The carboxylic acid containing at least two carboxylic groups or a derivative thereof used may be an organic acid, or its derivative, having two carboxylic groups, and it may include, for example, ethanedioic acid, propanedioic acid, butanedioic acid, glutaric acid, adipic acid, pimelic acid, or a derivative thereof. That is, as long as a carboxylic acid or its derivative having at least two carboxylic groups, it can be used in the present invention. A salt thereof also can be used, but an acid is required to make the reaction solution to be acidic during the reaction.

The amount of the carboxylic acid containing at least two carboxylic groups or a derivative thereof is not particularly limited, as long as the carboxylic acid or the derivative can form an ester bond with the hydroxyl group of the PVA film and one un-reacted carboxylic group can be remained. When the reaction for the surface modification is carried out in a solution, the amount of the carboxylic acid or the derivative used is preferably one such that it may be fully dissolved at a given reaction temperature. For example, in a solution, the concentration of the carboxylic acid or the derivative may be in a range of about 1 to 10 weight %, and more preferably 1 to 5 weight %, but not limited thereto.

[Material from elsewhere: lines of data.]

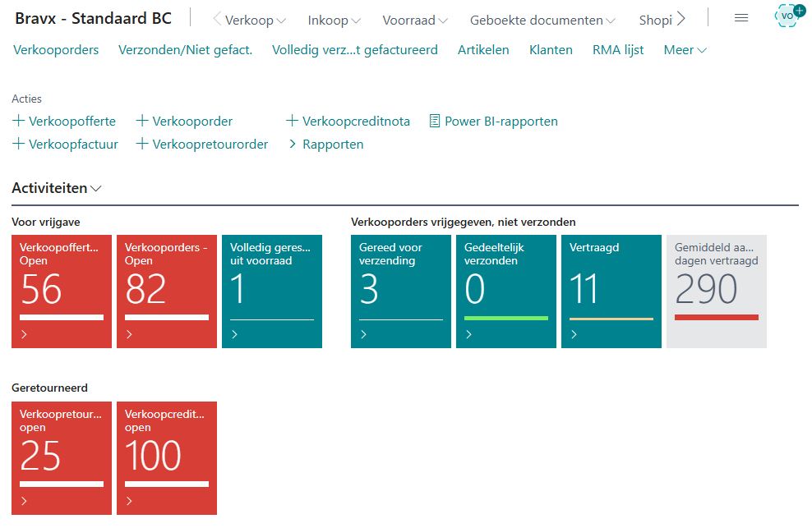Click the plus icon beside Verkoopretourorder
The image size is (812, 528).
point(142,145)
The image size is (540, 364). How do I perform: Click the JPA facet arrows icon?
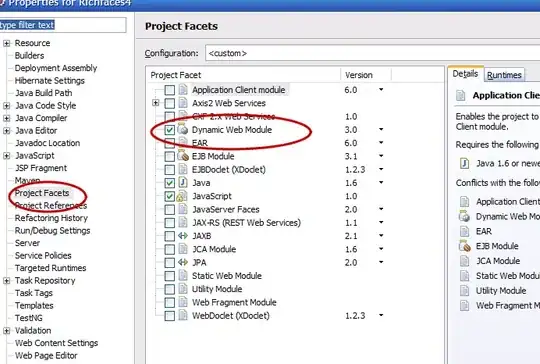(x=183, y=262)
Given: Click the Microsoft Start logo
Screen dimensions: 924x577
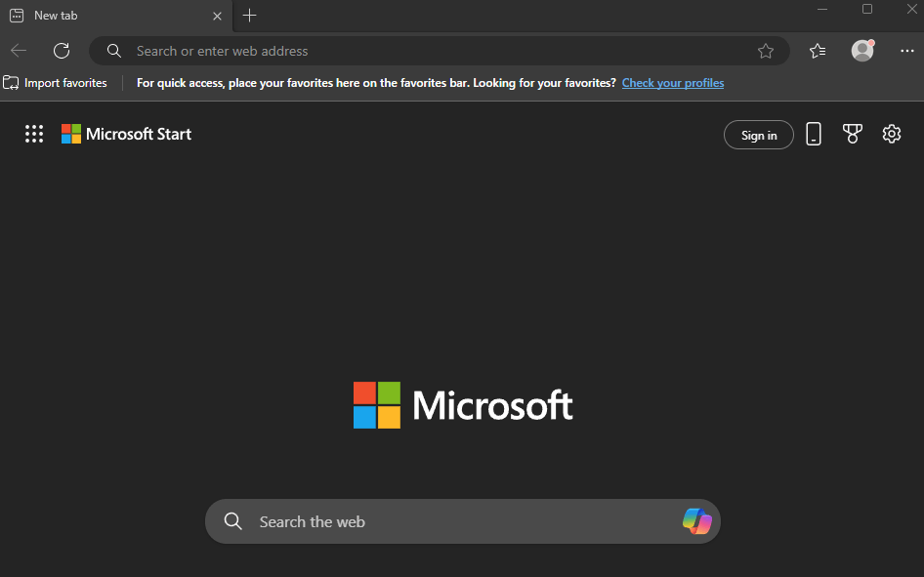Looking at the screenshot, I should click(127, 134).
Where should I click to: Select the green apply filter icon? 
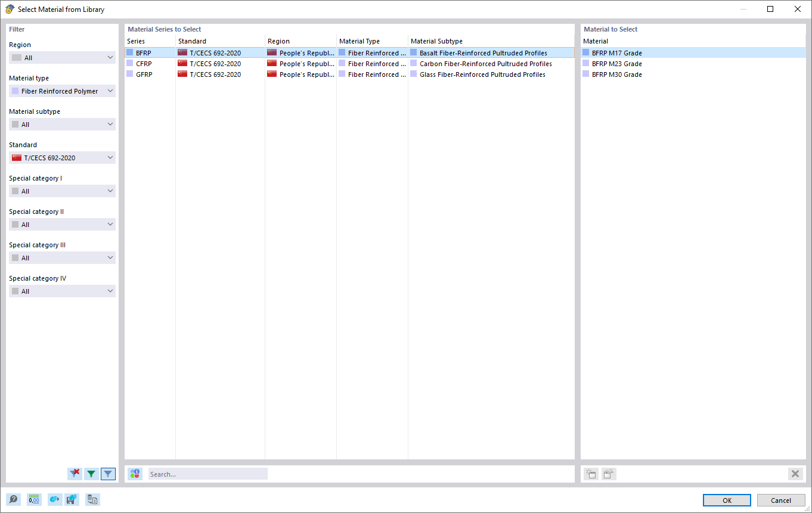(91, 474)
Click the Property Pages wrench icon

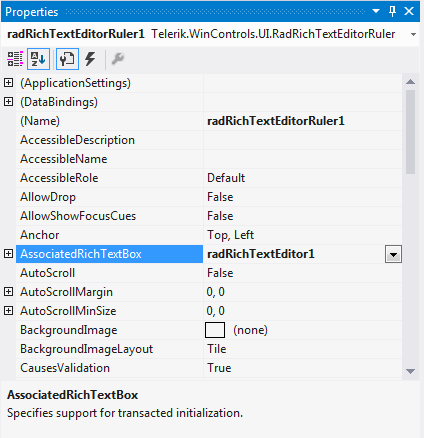coord(118,59)
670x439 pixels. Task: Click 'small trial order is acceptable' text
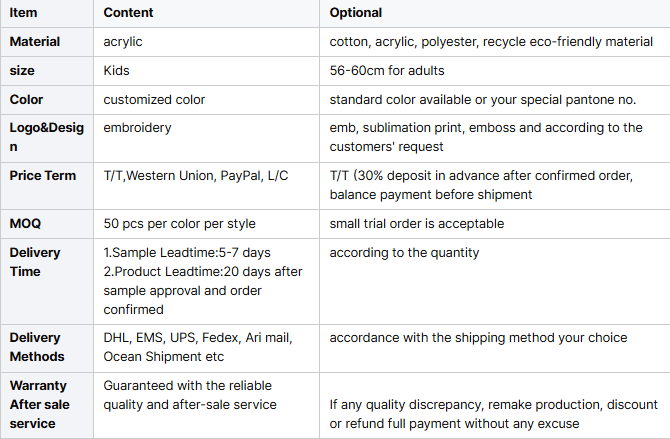(x=417, y=224)
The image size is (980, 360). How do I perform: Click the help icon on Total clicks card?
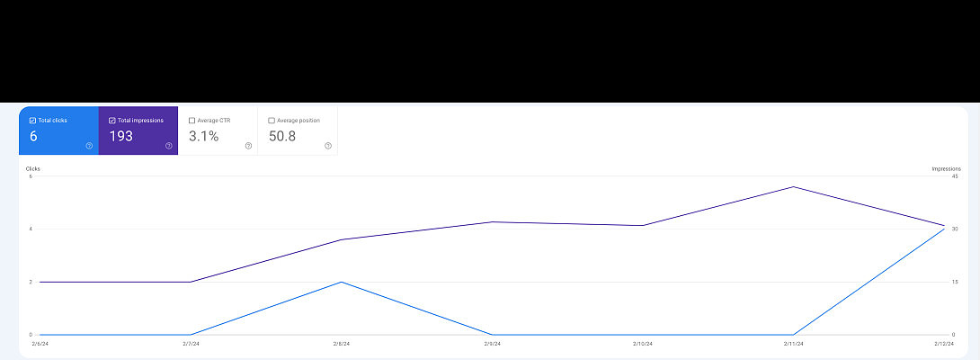[89, 146]
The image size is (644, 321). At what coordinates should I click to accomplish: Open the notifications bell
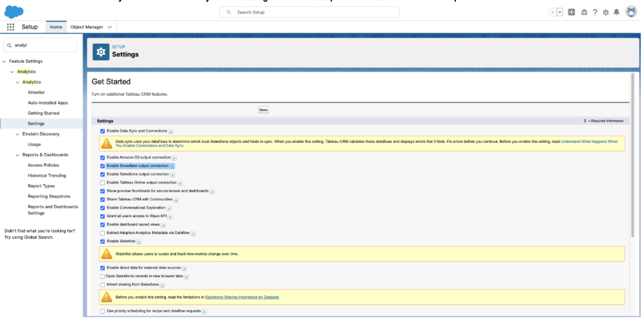point(616,12)
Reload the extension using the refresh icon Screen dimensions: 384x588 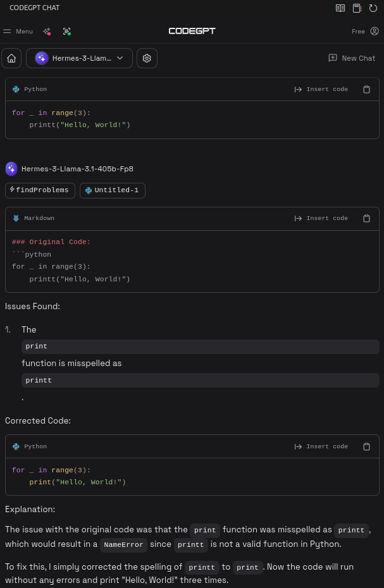tap(373, 8)
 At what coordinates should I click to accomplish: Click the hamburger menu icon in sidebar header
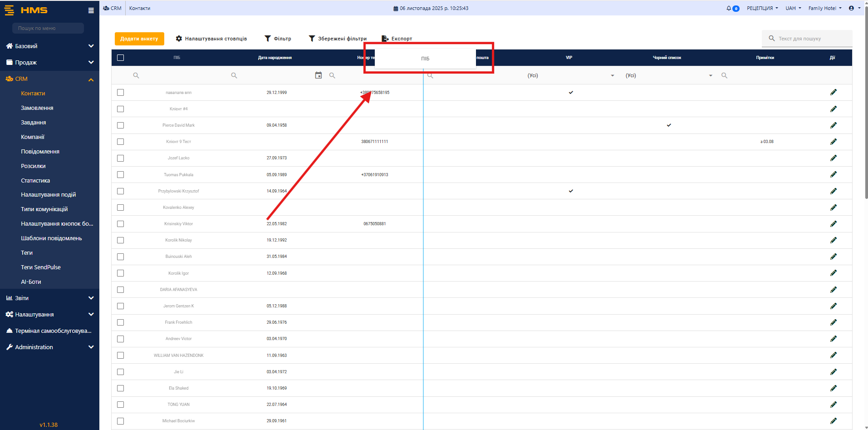pyautogui.click(x=91, y=10)
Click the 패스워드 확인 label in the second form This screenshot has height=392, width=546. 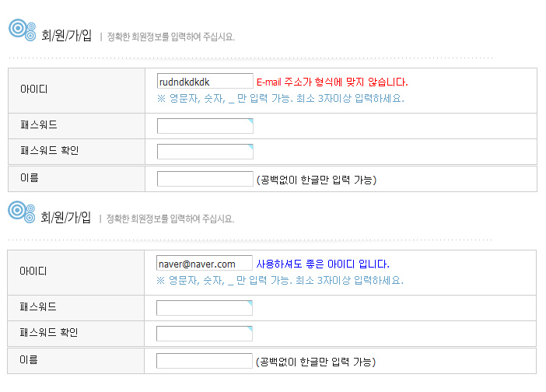(x=49, y=333)
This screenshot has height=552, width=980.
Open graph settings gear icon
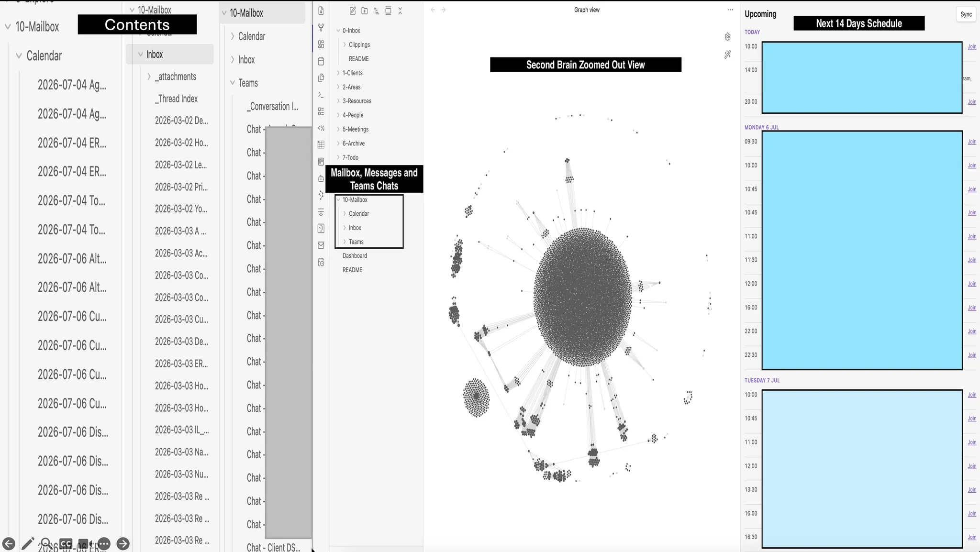727,37
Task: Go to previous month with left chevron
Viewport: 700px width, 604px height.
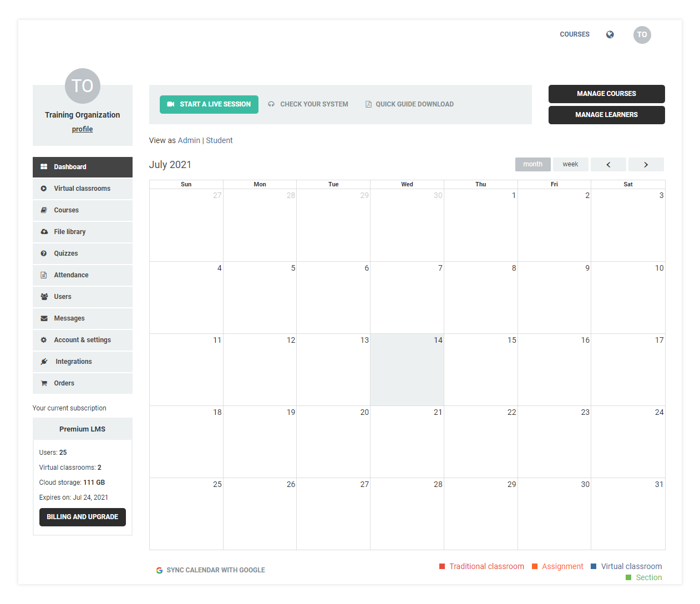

The suitable catalyst may be for example a Lewis acid, such as zinc ions (Zn2+) or aluminum ions (Al3+), or any salt or complex which can provide Zn2+ or Al3+, such as ZnCl2, AlCl3, Al2(SO4)3, ZnSO4, and the like. The concentration of the catalyst is not particularly limited, as long as the carboxylic groups can bond with the hydroxyl group of PVA film. The concentration of the catalyst in the reaction solution may be, but not limited to, about 0.01 to 3 weight %, preferably 0.01 to 1 weight %, and more preferably 0.01 to 0.1 weight %.

The temperature of the reaction solution may be adjusted as desired without particular limitation. Typically, the temperature ranges from 30° C. to 55° C., but is not limited thereto, in a conventional processing tank for making polarizing sheets. Such range of temperature may be used in the method of the present invention.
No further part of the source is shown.